ERAPérolas de Portugal
EstruturaRede de franchising de agências independentesEmpresa única (AMI 14801) com uma equipa, um padrão
Pago pelovendedor, na maioria dos casospelo comprador, apenas no sucesso
Anúncioscobertos Strongest onde uma comissão do vendedor é acordadaTodo o mercado, incluindo vendas privadas e não listadas
Serviço entreescritórios Depende da agência/consultor individualMesmo processo, mesma equipa, independentemente da propriedade
O que estáincluído Principalmente apoio à venda e visualização; os extras variam consoante o escritórioPesquisa até à escritura e pós-compra (utilidades, etc.)

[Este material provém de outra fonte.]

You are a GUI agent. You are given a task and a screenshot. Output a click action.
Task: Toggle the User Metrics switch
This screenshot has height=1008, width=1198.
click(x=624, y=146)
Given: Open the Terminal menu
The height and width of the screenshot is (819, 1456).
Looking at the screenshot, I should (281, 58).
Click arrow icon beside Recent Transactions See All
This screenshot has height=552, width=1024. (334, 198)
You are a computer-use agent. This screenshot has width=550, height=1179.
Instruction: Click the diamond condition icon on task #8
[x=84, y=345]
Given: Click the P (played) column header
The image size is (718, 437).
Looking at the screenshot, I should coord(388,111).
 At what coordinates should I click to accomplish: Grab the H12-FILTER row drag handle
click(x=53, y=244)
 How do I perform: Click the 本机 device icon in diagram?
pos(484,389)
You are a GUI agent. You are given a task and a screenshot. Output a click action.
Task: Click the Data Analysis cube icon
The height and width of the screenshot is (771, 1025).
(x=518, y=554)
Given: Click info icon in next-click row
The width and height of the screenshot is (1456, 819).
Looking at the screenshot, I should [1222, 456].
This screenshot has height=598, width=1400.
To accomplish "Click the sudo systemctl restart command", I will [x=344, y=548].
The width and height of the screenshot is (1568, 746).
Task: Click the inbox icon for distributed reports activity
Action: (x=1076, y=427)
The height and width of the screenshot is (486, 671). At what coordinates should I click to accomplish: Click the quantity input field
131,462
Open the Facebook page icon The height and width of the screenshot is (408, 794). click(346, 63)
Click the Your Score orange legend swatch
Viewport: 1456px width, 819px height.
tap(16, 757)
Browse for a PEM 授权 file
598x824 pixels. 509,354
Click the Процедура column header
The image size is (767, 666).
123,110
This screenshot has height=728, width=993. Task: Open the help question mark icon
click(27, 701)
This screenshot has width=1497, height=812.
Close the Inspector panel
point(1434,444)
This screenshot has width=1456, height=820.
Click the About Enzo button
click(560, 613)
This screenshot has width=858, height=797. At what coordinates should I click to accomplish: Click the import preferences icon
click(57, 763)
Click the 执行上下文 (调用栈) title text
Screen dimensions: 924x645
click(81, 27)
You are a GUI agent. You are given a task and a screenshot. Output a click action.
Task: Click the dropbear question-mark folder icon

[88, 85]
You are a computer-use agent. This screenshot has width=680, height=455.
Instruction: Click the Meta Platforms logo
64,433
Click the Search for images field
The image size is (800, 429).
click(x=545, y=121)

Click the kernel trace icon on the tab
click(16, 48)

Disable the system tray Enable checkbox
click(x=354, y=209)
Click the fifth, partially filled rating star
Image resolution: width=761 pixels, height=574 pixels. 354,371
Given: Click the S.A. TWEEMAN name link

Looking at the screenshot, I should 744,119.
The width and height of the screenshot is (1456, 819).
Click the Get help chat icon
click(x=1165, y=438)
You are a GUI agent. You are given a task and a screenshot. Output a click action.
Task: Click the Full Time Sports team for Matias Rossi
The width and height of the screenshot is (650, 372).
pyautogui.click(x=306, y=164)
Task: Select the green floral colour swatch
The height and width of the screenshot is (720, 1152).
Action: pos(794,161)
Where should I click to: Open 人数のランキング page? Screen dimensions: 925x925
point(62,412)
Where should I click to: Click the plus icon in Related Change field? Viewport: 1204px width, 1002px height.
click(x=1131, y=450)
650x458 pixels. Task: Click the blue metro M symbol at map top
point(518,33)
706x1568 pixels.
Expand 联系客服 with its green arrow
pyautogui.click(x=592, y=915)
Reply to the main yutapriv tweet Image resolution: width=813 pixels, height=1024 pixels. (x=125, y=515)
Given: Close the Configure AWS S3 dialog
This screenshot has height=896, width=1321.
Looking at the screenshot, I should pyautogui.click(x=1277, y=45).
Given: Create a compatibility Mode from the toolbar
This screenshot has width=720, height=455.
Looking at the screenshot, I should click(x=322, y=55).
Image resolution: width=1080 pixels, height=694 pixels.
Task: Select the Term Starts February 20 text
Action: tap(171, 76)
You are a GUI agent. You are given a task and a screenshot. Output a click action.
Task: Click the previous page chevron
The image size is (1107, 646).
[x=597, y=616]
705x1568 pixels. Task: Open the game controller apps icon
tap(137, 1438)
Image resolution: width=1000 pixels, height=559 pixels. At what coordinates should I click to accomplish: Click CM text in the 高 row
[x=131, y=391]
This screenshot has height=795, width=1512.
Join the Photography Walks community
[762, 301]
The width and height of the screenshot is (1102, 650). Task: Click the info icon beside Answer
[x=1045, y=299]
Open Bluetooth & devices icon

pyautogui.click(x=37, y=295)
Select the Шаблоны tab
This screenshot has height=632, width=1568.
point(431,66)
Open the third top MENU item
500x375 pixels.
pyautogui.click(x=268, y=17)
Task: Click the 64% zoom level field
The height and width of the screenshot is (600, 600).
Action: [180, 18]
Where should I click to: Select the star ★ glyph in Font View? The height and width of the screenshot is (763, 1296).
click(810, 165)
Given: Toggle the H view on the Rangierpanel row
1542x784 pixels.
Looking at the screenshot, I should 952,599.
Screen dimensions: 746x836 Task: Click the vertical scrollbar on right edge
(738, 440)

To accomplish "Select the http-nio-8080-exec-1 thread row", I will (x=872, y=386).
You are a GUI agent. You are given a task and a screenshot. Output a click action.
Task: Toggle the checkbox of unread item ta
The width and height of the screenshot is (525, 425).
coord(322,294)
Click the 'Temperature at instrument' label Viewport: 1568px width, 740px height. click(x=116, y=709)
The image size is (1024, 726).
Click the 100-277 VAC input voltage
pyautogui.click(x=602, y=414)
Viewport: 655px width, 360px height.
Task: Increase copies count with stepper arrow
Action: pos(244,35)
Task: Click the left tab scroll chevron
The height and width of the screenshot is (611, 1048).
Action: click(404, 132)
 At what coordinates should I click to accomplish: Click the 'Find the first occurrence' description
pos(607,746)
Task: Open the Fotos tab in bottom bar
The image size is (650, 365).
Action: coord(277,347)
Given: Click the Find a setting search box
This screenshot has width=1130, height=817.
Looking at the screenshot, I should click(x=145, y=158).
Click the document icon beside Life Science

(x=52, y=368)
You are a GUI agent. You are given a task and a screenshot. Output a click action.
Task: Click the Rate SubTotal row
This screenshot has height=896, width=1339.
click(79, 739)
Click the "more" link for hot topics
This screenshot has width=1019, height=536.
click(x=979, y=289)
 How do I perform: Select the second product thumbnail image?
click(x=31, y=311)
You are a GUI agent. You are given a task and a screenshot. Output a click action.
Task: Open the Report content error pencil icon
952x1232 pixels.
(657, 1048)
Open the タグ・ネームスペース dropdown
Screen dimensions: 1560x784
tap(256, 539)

Um agente ERA pode ser uma fonte perfeitamente válida de listagens e conhecimento local — os 25+ anos de experiência da rede no mercado contam para alguma coisa. Mas, estruturalmente, a sua lealdade está com o vendedor que lhes paga. Um comprador que quer alguém cujo único trabalho é defender a sua parte do negócio — em todo o mercado, não apenas no portefólio da ERA — é melhor servido por uma representação dedicada dos compradores.

A Bottom Line

ERA conquistou o seu lugar como a franquia imobiliária original de Portugal e manteve uma posição de liderança durante mais de 25 anos, com 2026 a ser um dos seus anos mais fortes até agora. Essa história e alcance são ativos reais para quem está a vender uma casa. Para os compradores, no entanto, os fundamentos não mudam só porque uma marca existe há mais tempo: saiba para quem o seu agente está realmente a trabalhar e pondere se a representação independente faz mais sentido para uma compra deste tamanho.